While some people continue to think of Ronald Reagan as the man who could do no wrong, those who remember his administration's participation in arms trading and union busting have a less favorable image of the 40th President of the United States. Few, however, will deny that under Reagan's watch, Americans began to experience a steady and calculated dumbing down of the educational system which resulted in surging waves of anti-intellectualism. While it may not be fair to equate brains with beauty, the sorry results speak for themselves.

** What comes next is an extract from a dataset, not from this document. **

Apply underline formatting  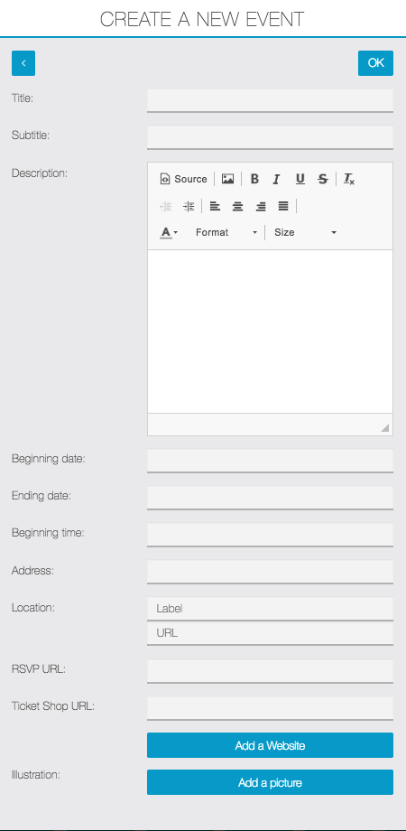[300, 179]
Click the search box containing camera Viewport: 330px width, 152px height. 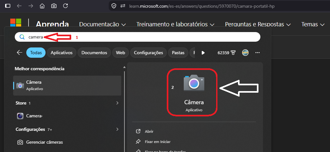[x=138, y=37]
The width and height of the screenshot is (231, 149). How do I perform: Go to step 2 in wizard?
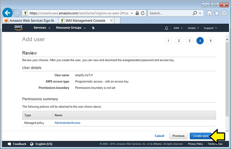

Those of us who read Jonathan Swift's legendary 1726 satire entitled Gulliver's Travels may recall a tribe of creatures named the Yahoos. According to Wikipedia:
Swift describes them as being filthy and with unpleasant habits, resembling human beings far too closely for the liking of protagonist Lemuel Gulliver... The Yahoos are primitive creatures obsessed with 'pretty stones' they find by digging in mud, thus representing the distasteful materialism and ignorant elitism Swift encountered in Britain. Hence the term 'yahoo' has come to mean 'a crude, brutish or obscenely coarse person.'
Joanne B. Freeman recently published an Op-Ed piece in The New York Times entitled The Long History of Political Idiocy. In a post entitled Willfully Ignorant Howler Monkeys on Daily Kos, diarist Sninkypoo wrote:
There's no political will on the right to act with intellectual honesty and take immediate, urgent, war effort-style action on climate change. All the vast majority of politicians (left and right) want to do is get along to go along, appeal to their base, take Big Daddy Oil's money, and get reelected.
Today's American politics are crippled by a combination of media-induced fear, appalling ignorance, self-hating anti-intellectualism and a strategy of aiming to please an audience that represents the lowest common denominator. As a result, our society thrives on idiotic campaign stunts like these pathetic attempts to create a viral video.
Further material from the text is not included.